8.3 Females and Males of Reproductive Potential
Infertility
During treatment with large doses of exogenous androgens, including AVEED, spermatogenesis may be suppressed through feedback inhibition of the hypothalamic-pituitary-testicular axis [see Warnings and Precautions ], possibly leading to adverse effects on semen parameters including sperm count. Reduced fertility is observed in some men taking testosterone replacement therapy. Testicular atrophy, subfertility, and infertility have also been reported in men who abuse anabolic androgenic steroids [see Drug Abuse and Dependence ]. With either type of use, the impact on fertility may be irreversible.
8.4 Pediatric Use
Safety and effectiveness of AVEED in pediatric patients less than 18 years old have not been established.
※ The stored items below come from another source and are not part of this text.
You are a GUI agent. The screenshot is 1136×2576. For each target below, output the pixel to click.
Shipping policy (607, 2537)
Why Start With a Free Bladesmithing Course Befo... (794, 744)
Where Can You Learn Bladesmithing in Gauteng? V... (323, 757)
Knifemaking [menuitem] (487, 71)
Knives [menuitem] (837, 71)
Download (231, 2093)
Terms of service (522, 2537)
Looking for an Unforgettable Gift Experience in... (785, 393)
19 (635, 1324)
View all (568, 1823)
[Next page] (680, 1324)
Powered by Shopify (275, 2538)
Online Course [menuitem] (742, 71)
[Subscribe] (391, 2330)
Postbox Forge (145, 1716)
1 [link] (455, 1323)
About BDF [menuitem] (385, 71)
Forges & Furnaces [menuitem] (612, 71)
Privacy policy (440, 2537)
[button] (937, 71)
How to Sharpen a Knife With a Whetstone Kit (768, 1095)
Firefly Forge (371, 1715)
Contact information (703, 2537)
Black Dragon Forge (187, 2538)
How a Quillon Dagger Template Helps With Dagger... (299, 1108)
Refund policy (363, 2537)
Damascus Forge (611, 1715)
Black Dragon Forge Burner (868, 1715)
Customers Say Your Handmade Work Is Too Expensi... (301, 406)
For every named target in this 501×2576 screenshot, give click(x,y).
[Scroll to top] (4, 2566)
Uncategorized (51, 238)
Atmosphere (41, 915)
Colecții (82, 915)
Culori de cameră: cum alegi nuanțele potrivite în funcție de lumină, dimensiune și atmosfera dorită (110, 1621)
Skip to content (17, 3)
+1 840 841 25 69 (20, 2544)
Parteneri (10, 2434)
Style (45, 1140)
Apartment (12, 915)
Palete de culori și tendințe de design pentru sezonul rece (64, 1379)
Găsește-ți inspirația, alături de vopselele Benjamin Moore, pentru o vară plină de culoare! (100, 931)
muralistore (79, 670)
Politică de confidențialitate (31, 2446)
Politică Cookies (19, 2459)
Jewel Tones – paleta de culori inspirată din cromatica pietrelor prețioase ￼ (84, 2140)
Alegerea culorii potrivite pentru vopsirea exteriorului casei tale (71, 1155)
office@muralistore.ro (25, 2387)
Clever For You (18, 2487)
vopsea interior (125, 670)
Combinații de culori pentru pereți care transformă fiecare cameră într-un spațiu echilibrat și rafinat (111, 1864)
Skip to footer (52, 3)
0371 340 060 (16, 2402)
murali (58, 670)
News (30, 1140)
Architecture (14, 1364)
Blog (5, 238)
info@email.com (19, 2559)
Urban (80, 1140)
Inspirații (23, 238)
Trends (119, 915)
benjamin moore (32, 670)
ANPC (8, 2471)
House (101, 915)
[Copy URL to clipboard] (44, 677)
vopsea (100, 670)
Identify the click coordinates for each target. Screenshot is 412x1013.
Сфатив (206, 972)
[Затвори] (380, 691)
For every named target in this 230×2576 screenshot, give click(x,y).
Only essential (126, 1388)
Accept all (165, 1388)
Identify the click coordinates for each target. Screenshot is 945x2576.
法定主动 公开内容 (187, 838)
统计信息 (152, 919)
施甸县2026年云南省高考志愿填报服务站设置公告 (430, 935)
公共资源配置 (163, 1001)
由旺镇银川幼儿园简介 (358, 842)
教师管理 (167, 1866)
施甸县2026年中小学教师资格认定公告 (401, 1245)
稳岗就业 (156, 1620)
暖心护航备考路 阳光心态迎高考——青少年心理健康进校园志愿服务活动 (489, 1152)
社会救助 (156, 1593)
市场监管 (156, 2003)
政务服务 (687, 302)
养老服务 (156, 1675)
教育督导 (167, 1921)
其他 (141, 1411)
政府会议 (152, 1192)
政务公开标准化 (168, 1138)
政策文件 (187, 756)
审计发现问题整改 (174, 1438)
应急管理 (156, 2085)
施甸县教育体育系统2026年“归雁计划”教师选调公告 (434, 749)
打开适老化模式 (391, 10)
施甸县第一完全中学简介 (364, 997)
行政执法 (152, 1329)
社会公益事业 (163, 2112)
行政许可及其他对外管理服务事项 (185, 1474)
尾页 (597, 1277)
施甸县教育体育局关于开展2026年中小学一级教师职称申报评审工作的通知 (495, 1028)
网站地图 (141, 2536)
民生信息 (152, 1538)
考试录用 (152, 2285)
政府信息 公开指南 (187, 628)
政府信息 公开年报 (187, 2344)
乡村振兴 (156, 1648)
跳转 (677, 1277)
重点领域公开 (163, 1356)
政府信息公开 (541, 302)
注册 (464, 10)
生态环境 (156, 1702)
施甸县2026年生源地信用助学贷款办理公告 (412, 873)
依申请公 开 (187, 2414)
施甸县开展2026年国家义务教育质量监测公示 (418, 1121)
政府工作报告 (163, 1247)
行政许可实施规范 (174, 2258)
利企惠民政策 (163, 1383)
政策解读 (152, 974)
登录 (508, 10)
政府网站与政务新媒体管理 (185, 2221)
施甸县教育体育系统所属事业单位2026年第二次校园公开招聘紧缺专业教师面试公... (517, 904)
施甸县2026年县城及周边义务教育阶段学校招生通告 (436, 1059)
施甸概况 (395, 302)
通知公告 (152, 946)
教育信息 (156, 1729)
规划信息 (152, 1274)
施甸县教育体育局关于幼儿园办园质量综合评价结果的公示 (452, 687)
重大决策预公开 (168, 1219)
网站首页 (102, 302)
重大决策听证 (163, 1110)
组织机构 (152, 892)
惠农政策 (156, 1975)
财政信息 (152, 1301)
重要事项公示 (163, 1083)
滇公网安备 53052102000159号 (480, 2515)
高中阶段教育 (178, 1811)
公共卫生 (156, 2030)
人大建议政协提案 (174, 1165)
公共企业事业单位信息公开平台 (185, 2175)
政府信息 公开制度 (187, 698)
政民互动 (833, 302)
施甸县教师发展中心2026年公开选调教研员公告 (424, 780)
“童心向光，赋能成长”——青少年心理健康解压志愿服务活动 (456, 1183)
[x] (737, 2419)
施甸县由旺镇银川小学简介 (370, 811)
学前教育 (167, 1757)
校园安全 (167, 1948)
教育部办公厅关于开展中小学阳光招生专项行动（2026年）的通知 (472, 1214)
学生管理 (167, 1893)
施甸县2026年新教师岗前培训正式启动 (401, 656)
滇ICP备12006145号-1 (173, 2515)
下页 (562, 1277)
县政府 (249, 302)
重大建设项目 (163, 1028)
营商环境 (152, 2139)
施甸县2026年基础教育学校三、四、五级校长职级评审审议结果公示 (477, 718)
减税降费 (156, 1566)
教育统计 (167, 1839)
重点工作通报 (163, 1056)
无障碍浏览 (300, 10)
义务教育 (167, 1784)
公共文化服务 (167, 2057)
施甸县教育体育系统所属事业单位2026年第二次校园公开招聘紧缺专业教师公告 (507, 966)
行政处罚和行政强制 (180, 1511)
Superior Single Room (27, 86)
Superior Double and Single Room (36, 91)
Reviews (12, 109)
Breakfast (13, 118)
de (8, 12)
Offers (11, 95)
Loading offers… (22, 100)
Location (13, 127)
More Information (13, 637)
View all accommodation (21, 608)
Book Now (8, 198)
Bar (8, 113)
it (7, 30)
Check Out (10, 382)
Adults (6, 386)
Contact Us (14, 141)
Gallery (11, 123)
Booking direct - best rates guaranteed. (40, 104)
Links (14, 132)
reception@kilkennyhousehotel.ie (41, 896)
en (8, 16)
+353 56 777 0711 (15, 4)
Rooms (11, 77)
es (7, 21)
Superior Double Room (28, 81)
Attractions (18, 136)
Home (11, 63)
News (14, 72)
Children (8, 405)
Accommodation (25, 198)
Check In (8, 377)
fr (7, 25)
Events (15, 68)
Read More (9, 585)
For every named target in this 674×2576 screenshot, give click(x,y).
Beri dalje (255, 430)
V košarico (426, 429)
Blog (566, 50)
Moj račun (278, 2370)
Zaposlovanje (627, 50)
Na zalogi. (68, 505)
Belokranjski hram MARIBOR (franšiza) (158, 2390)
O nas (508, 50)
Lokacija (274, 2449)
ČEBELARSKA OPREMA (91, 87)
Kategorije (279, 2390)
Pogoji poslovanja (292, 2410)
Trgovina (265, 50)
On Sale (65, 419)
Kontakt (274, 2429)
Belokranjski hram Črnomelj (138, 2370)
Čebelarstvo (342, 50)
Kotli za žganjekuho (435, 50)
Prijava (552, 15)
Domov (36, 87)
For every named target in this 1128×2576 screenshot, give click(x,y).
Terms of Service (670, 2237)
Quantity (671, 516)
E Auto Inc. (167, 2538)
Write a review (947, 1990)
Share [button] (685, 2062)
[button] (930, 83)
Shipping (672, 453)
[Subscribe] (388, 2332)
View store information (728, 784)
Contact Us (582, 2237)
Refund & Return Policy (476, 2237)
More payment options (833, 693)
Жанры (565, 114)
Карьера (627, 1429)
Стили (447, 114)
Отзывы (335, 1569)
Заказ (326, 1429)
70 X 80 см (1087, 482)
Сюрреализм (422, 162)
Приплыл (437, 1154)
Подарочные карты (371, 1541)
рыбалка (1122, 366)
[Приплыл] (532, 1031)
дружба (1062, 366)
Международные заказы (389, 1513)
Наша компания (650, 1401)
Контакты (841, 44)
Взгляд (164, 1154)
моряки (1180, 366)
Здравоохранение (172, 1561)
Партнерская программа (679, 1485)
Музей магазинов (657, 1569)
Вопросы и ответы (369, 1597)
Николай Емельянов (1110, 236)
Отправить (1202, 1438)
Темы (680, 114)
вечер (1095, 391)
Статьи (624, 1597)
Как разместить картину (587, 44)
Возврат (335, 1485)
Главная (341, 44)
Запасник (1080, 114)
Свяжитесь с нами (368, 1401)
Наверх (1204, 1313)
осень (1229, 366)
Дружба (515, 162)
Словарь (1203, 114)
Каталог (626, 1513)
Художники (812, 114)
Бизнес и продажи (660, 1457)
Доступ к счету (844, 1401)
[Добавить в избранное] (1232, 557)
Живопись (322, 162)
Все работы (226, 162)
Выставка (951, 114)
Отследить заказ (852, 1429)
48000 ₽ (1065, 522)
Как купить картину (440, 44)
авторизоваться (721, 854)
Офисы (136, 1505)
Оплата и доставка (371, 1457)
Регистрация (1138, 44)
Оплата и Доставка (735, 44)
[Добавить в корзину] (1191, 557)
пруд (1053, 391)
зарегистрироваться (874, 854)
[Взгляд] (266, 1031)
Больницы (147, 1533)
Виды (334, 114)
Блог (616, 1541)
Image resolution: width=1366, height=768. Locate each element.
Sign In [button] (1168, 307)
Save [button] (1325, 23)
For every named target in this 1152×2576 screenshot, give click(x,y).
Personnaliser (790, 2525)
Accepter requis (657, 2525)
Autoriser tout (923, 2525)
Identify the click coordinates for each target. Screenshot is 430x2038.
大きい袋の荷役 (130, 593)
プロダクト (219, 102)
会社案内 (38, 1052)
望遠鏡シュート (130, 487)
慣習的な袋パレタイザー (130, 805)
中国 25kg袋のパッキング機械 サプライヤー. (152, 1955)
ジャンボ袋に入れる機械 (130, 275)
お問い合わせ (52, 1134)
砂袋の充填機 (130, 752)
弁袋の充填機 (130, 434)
Improper use may result in acceleration of bone age and premature closure of epiphyses.
8.5 Geriatric Use
There have not been sufficient numbers of geriatric patients in controlled clinical studies with AVEED to determine whether efficacy or safety in those over 65 years of age differs from younger subjects. Of the 153 patients enrolled in the pivotal clinical study utilizing AVEED, 26 (17.0%) were over 65 years of age. Additionally, there are insufficient long-term safety data in geriatric patients to assess the potentially increased risk of cardiovascular disease and prostate cancer.
Geriatric patients treated with androgens may also be at risk for worsening of signs and symptoms of BPH [see Warnings and Precautions ].
8.6 Renal Impairment
No studies were conducted in patients with renal impairment.
8.7 Hepatic Impairment
No studies were conducted in patients with hepatic impairment.
AVEED should not be used in any of the following patients:
- Men with carcinoma of the breast or known or suspected carcinoma of the prostate [see Warnings and Precautions ].
- Women who are pregnant. Testosterone can cause virilization of the female fetus when administered to a pregnant woman [see Use in Specific Populations ].
- Men with known hypersensitivity to AVEED or any of its ingredients (testosterone undecanoate, refined castor oil, benzyl benzoate).